The SD20 is the product of a rebuilding program by the Illinois Central Gulf's Paducah Shops as a conversion from the EMD SD7, EMD SD24, SD24B (cabless), and EMD SD35 locomotives. The program involved rebuilding the 567 engine to 645E with 2000 horsepower rating, eliminating the turbocharger if equipped with one, upgrading the electronics to Dash 2 technology, and adding cabs to the B units. A total of 42 units were rebuilt. Original heritage of the rebuilt units was 3 Union Pacific SD7s, 4 Union Pacific SD24s, 10 Union Pacific SD24Bs, 21 Southern SD24s, and 4 Baltimore and Ohio SD35s. Many of the units to be rebuilt were purchased from Precision National. Three of the ex-Southern SD24s wore Precision reporting marks. The locomotives were rebuilt between August 1979 and December 1982. Road Numbers assigned were 2000–2041. Unit 2041 was the last Paducah rebuild.

==Usage==
Many SD20s are still in use with leasing companies and regional and shortline railroads.

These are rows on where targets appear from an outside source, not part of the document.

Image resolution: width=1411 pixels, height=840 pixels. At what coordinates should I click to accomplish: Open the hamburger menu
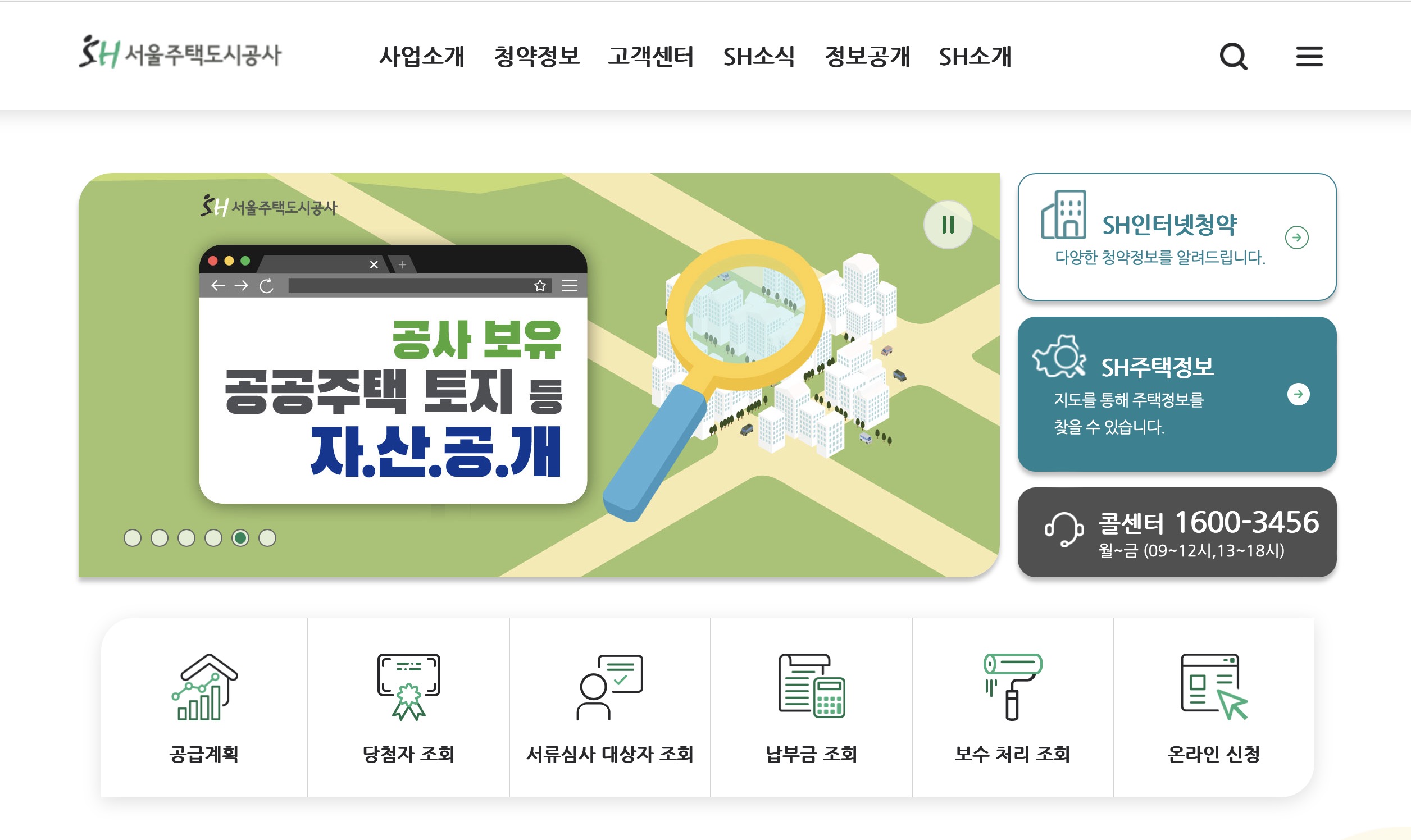click(1309, 57)
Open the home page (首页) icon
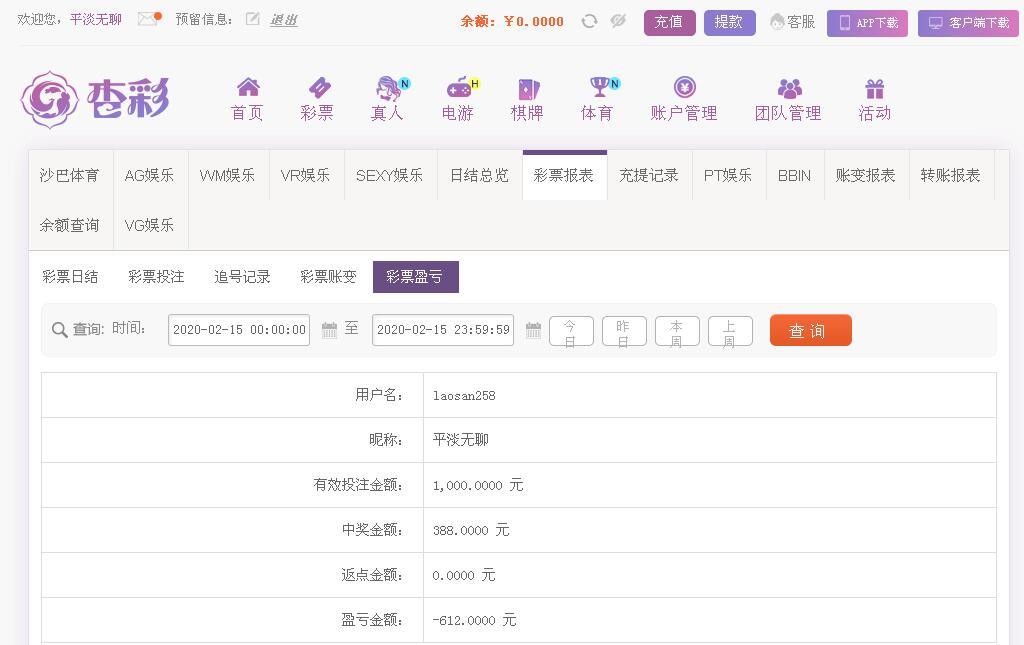Screen dimensions: 1024x645 [x=247, y=88]
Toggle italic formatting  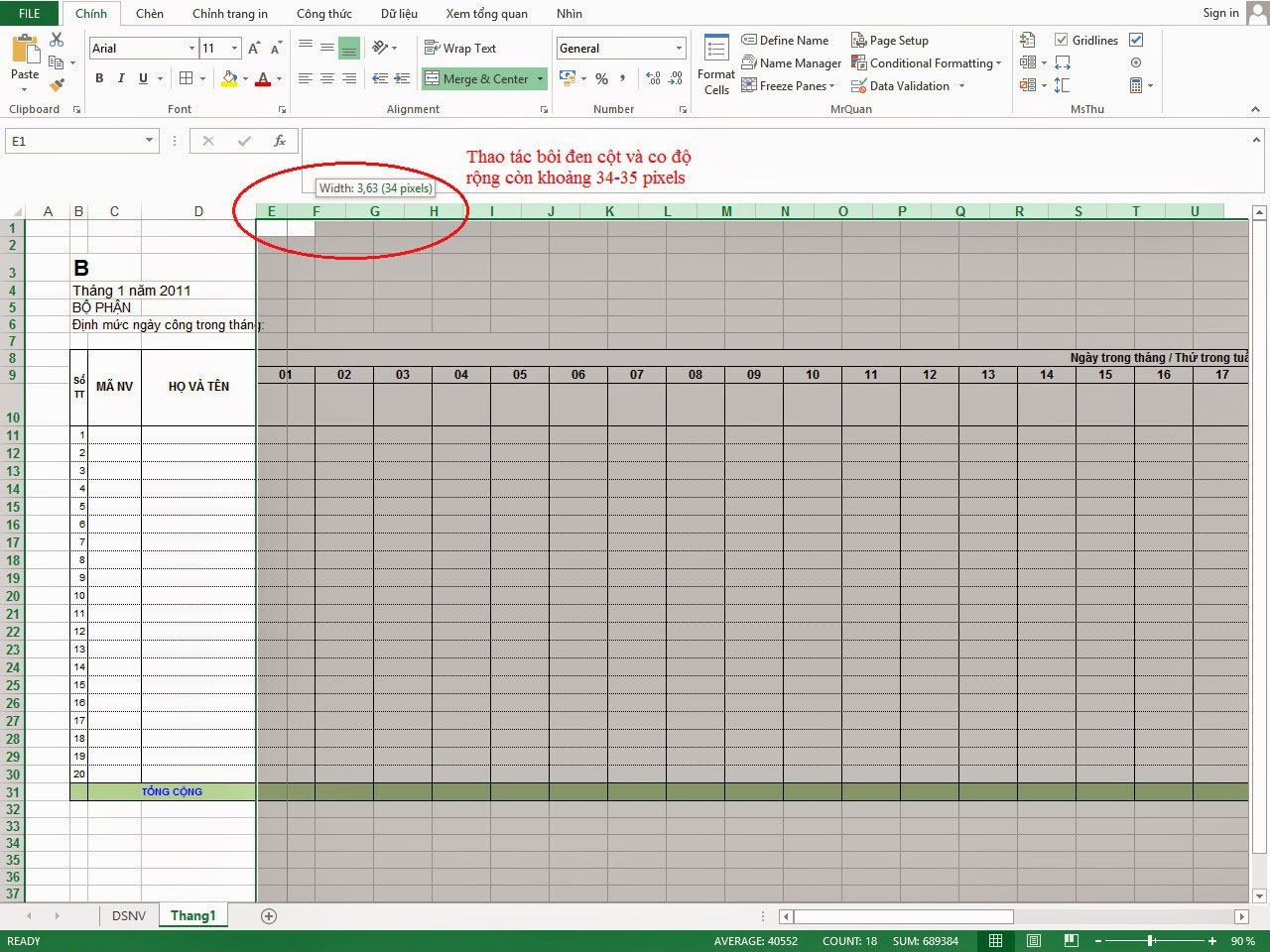coord(120,78)
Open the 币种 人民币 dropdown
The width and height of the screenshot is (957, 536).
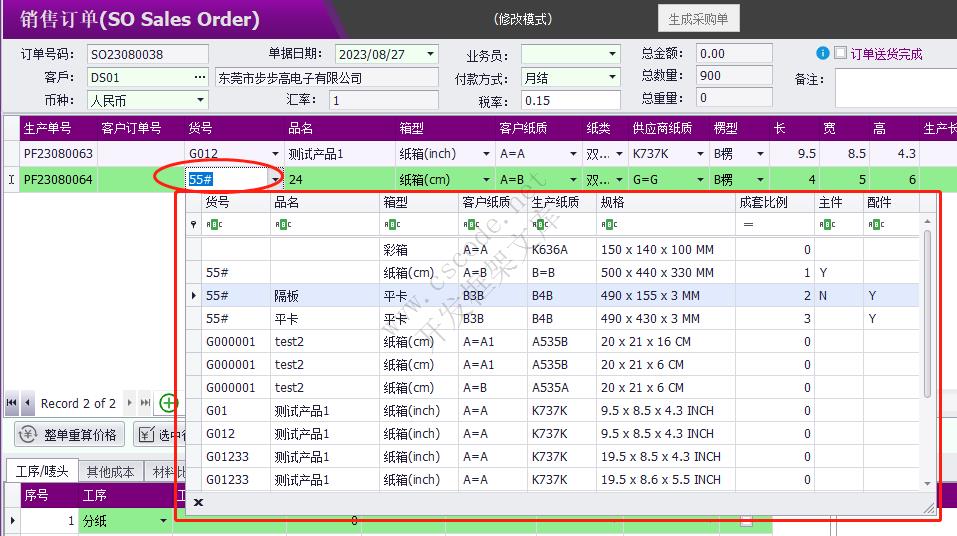pos(200,100)
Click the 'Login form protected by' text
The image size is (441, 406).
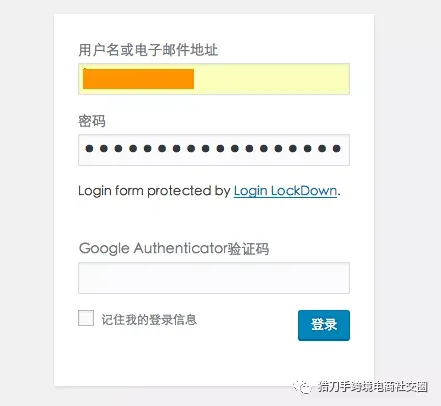(x=154, y=191)
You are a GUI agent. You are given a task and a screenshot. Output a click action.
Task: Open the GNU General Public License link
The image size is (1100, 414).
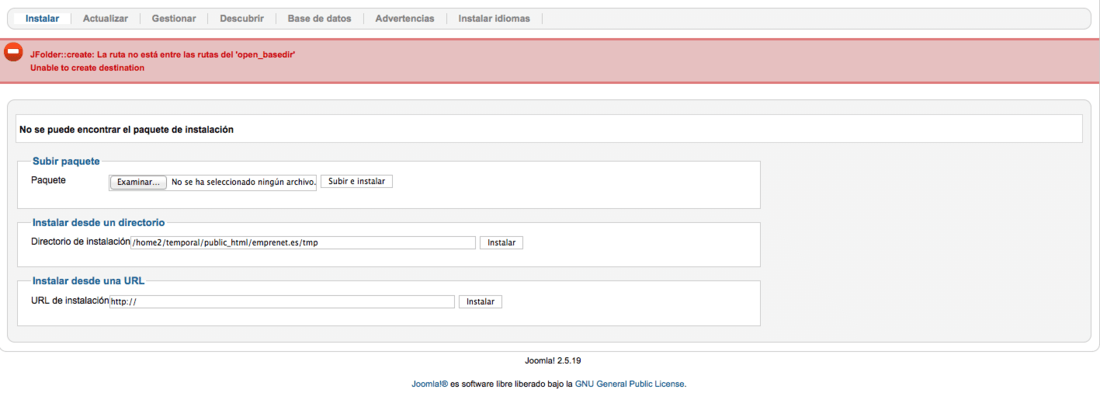point(629,385)
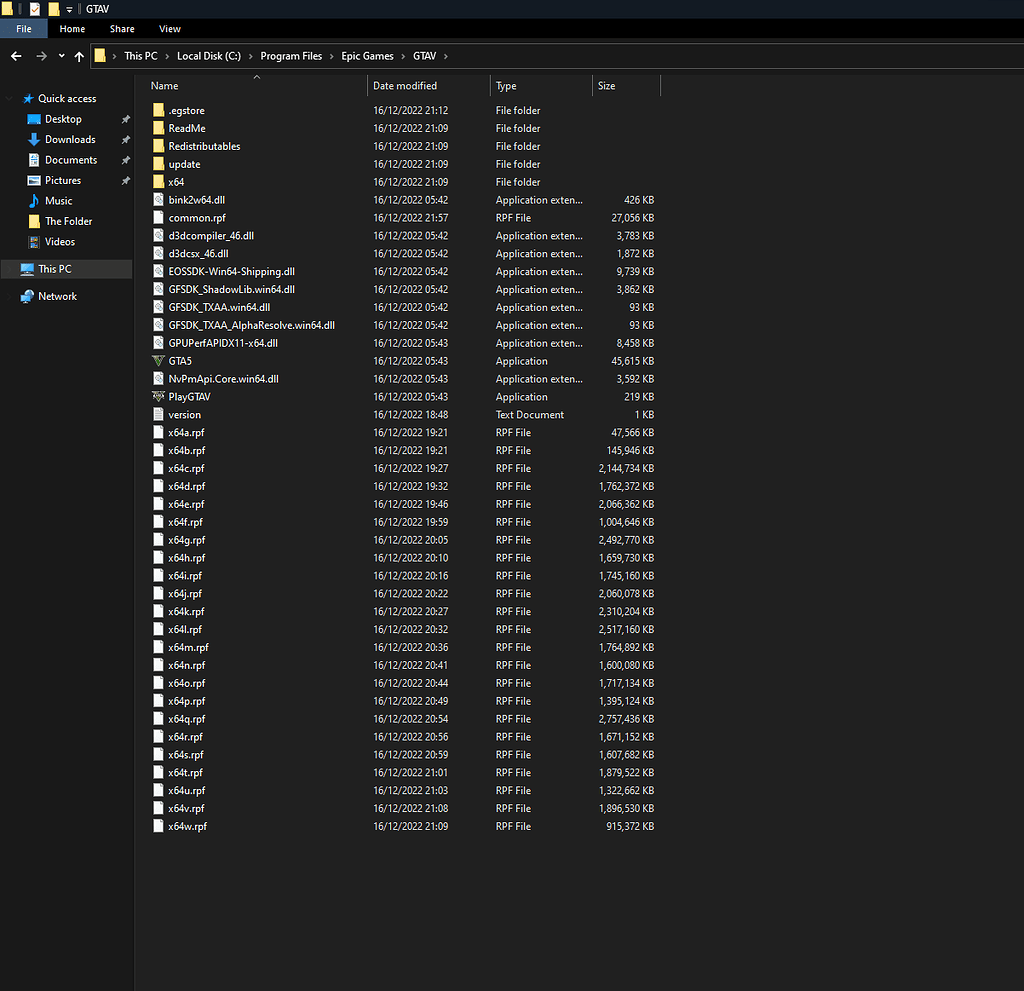
Task: Click the Back navigation arrow
Action: tap(16, 56)
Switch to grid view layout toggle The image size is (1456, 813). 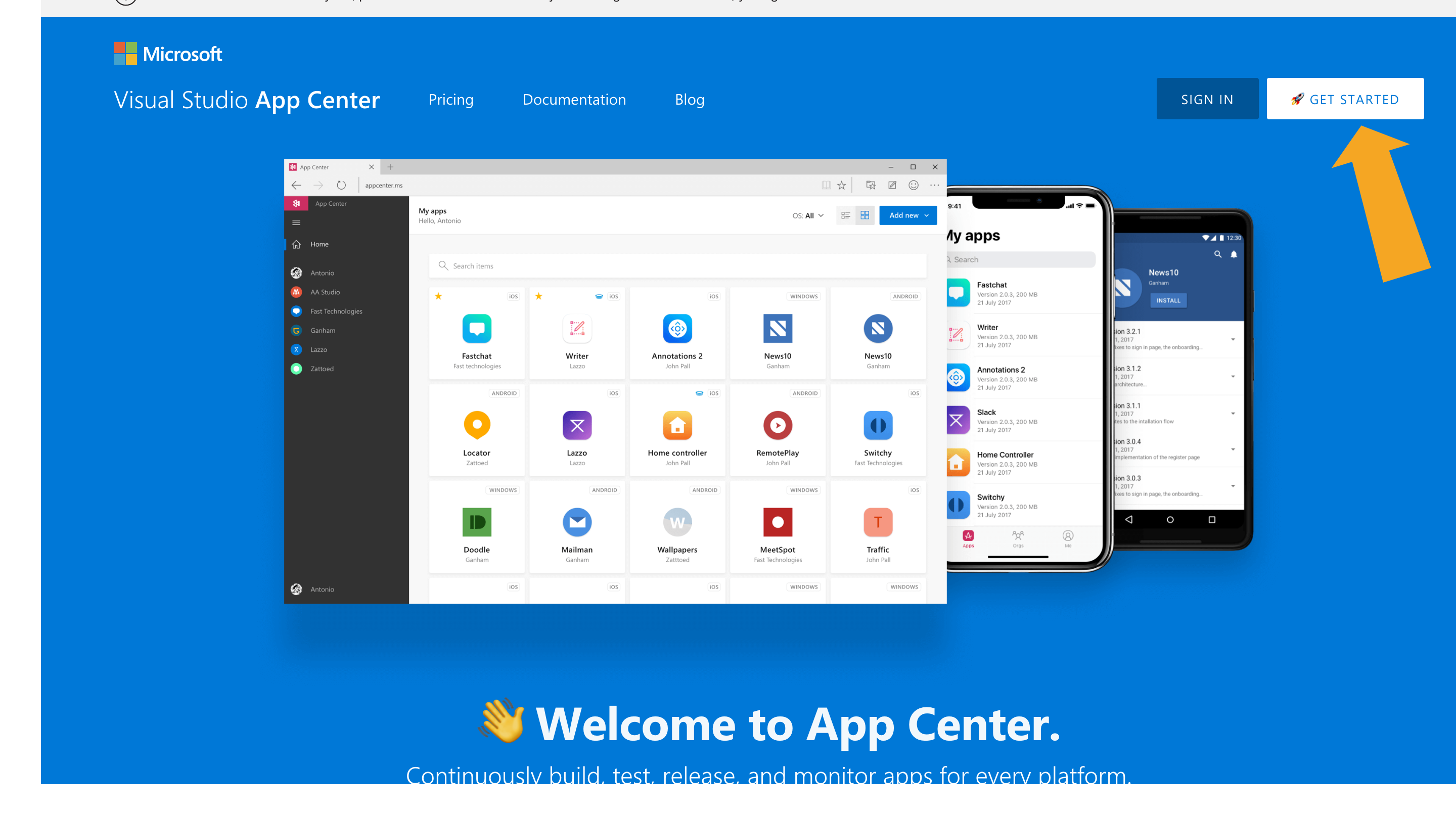tap(862, 215)
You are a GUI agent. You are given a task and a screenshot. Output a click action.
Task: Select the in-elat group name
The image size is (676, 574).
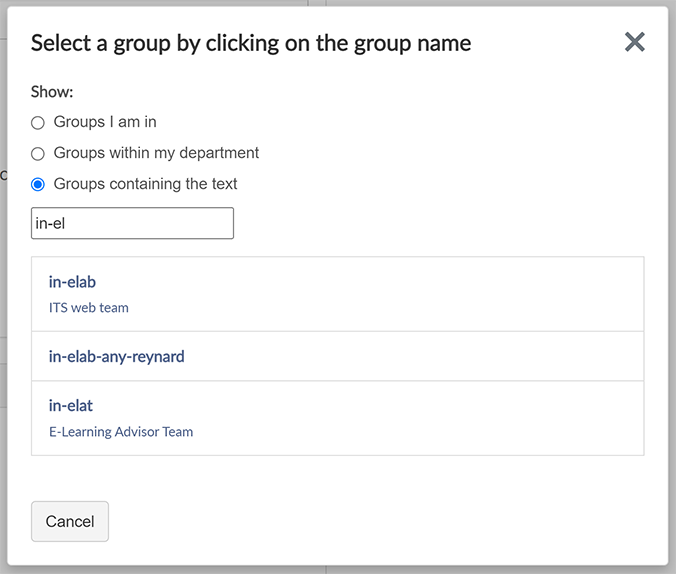point(70,406)
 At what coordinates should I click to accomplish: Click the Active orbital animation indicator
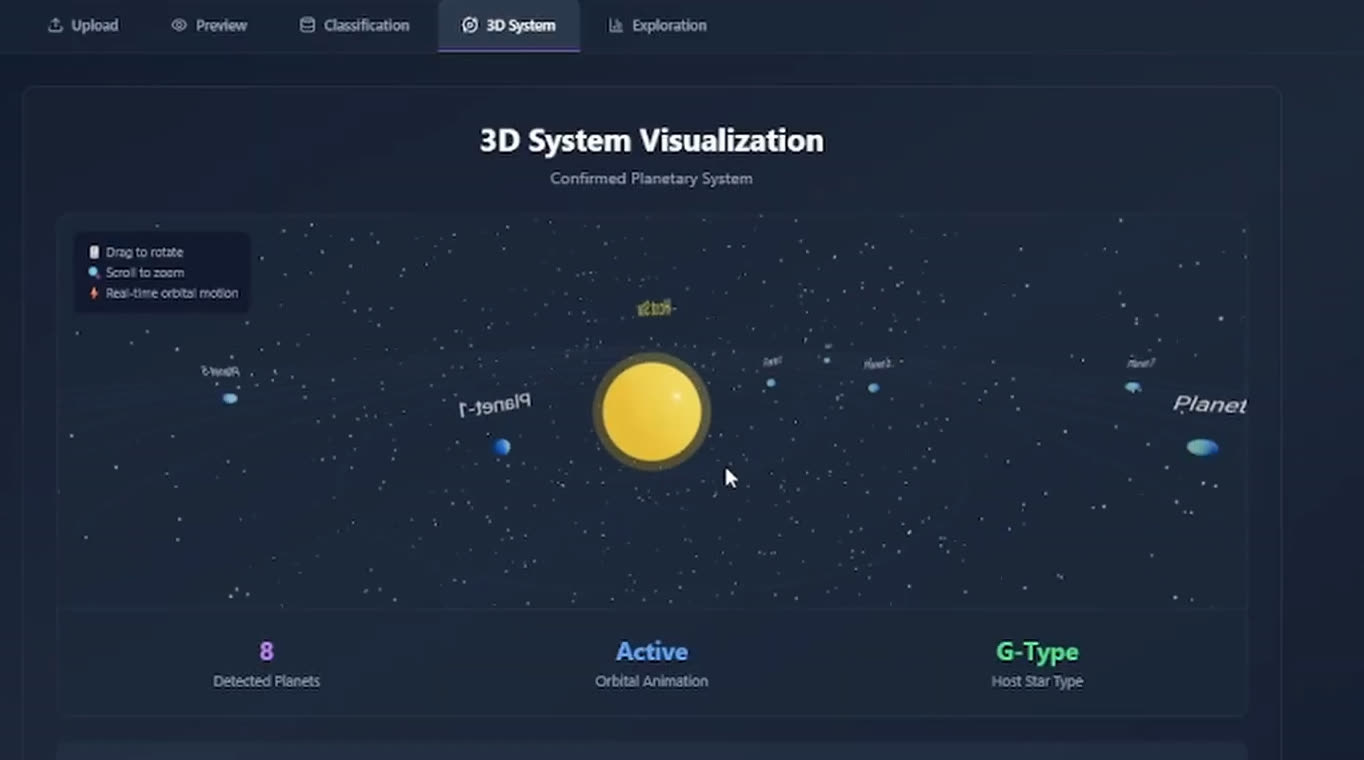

The Wisconsin and Southern Railroad and Indiana Harbor Belt were both notable second and third owners of the SD20. On January 22, 2008, the Wisconsin Southern ran its last run using an SD20, all have now been sold.

==Preservation==
One SD20 has been preserved. Originally built as SD24B 427B for Union Pacific in 1959, it was outshopped by Illinois Central Gulf as SD20 2002. It was last used at the Will County Generating Station in Romeoville, Illinois and was donated by NRG to the Illinois Railway Museum in June 2026. Plans call for the locomotive to eventually be restored back to its Illinois Central Gulf Railroad appearance.